Sunday, March 26, 2017


Don't you love the way the best magazine writers used to begin their stories? How do you like this opening:

"The floor beneath Conners' feet dropped like a gallows trap. What had been solid, shining mahogany was suddenly a gaping black void. The man shot through space. Down, down, into the darkness below. 

The native servants stood blandly silent. From the opening in the floor came a thump then, after a moment, a horrible scream of terror, that echoed ominously through the room like a banshee's wail.

'For God's sake take me out of here! What is this thing? God, it's coming close to me!"  It's----' "

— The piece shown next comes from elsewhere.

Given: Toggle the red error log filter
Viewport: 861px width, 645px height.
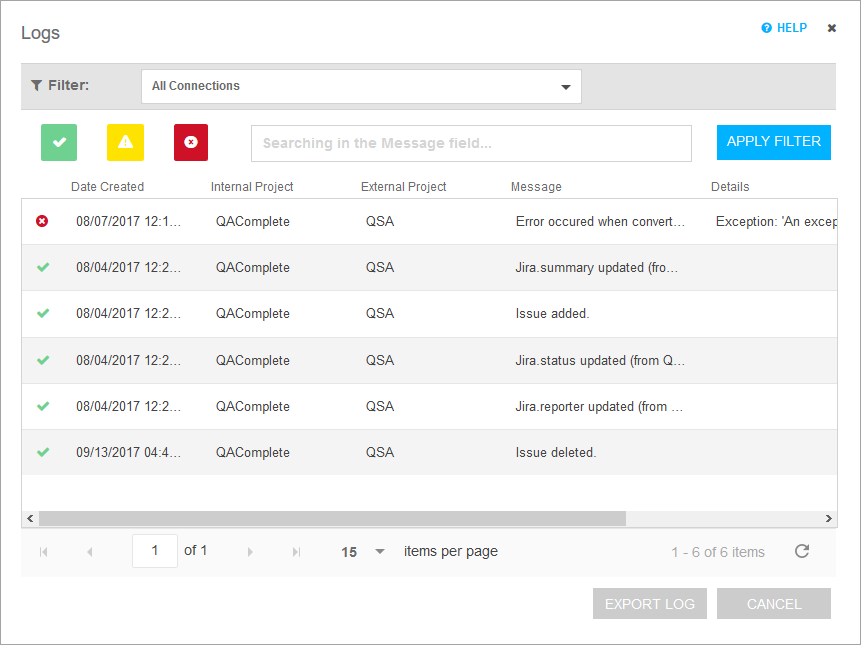Looking at the screenshot, I should 190,142.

Very nice. I'll bet nobody ever stopped reading after an opening like that.

How 'bout this one:

"Night, black and rain-swept, shrouded the Kirty Institute for the insane. Gusts of howling wind attacked the ugly gray buildings like seas pounding some bleak, rocky coast. There was the same impression of desolation, of a savagely forbidding place that humans shunned."

"A small car lurched to a stop in front of the guardhouse at the gate. Two men got out, collars upturned, hats pulled low."

Nice. Very nice.

Of course you could argue that the best openings were the most brief.  Here (below) the writer grabbed our interest with just a few words:

"Sally, take that child away. Don't put it down in the dirt."

Huh? The dirt!? Yikes! What the heck was that story about? I found it excerpted in, of all things, a book about grammar, so I have no idea what the context was.

Ah, giants walked the Earth in those days!